Reuters: “Hezbollah says it opposes IMF management of Lebanon crisis”

As reported in the article above, Hezbollah opposes the IMF bailout, which assists countries that are on the brink of failure or bankruptcy, in return of implementing specific conditions meant to put government finances on a sustainable track and restore growth.

It is disappointing, yet not surprising, that the Hezbollah would refuse the conditions of reforms and accountability attached to the IMF rescue plan. Instead, it only gave the green light for a “technical help/financial counselling” by this international organization.

If you were part of an organized militia and/or a political entity like the Hezbollah, whose funder (i.e., Iran) is under economic sanctions, would you accept external barriers imposed on potential sources of funding of your activities?

Of course not.

Hezbollah is part of the Lebanese fabric, true. It is perhaps no more corrupt than the rest of other Lebanese political leaders. However, it is clearly the most powerful (and potentially destructive!) force in the country.

Sad to see how far it has pushed Lebanon in the direction of war and warrior mindset, both on the military and economic levels. It has taken Lebanon hostage of its own radical political agenda. The latter is rooted in its loyalty to its external funder, and ideological master, that is the Iranian regime.

In the article above, we can see a picture that is quite symbolic and read under it: “An Iranian carries the Iranian and Hezbollah flags during the commemoration of the 41st anniversary of the Islamic revolution in Tehran, Iran February 11, 2020. Nazanin Tabatabaee/WANA (West Asia News Agency)”—“via REUTERS ATTENTION EDITORS – THIS IMAGE HAS BEEN SUPPLIED BY A THIRD PARTY. TPX IMAGES OF THE DAY”.

We can also read the following statement within the text:

“We will not accept submitting to (imperialist) tools … meaning we do not accept submitting to the International Monetary Fund to manage the crisis,” said Hezbollah’s Sheikh Naim Qassem, deputy leader of the heavily armed Shi’ite group.”

The word “imperialist” is obviously directed at the United States.

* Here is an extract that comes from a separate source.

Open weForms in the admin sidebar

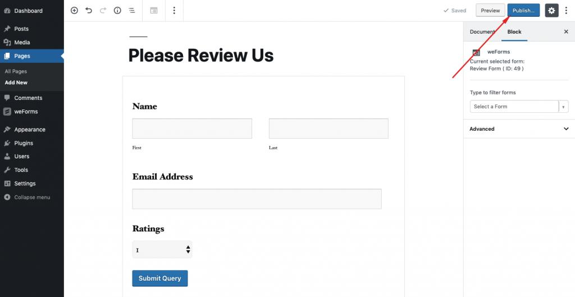click(26, 112)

Two comments here: (1) What about the Iranian imperialism in the region? Why is OK to submit to it and not to the tough conditions of the IMF? And (2) How funny that the language used by the Hezbollah is comparable to the style of language of our domestic radical left (this is for another post ?).

To come back to Lebanon, what is next for this heavily indebted country?  

Some, like the President of the Lebanese Republic, are excited by the recent drilling off Lebanon to finally begin the exploration of oil and gas, after years of delays. He even called this day “historic” (he may be right, even if he often seems to live on a different planet called “Hezbollistan”):

Clearly, the country needs to diversify its economy; now that its banking sector was hit hard by the crisis.

Perhaps this new economic sector carries hope indeed?

In a bankrupt country, such new development is usually a piece of good news that could perhaps eventually help lift the population out of poverty.

In the case a Lebanon that is resistant to change and reforms, what does all this mean, especially that past behaviours are known to be the best predictor of future ones? This applies to corrupt actions as well.

Anyhow, even if the future of Lebanon will be brighter because of this drilling, whom will be benefiting from a potential source of richness? Will it be the same entity/ties who benefited from a pervasive corrupt system coupled with a crying lack of accountability?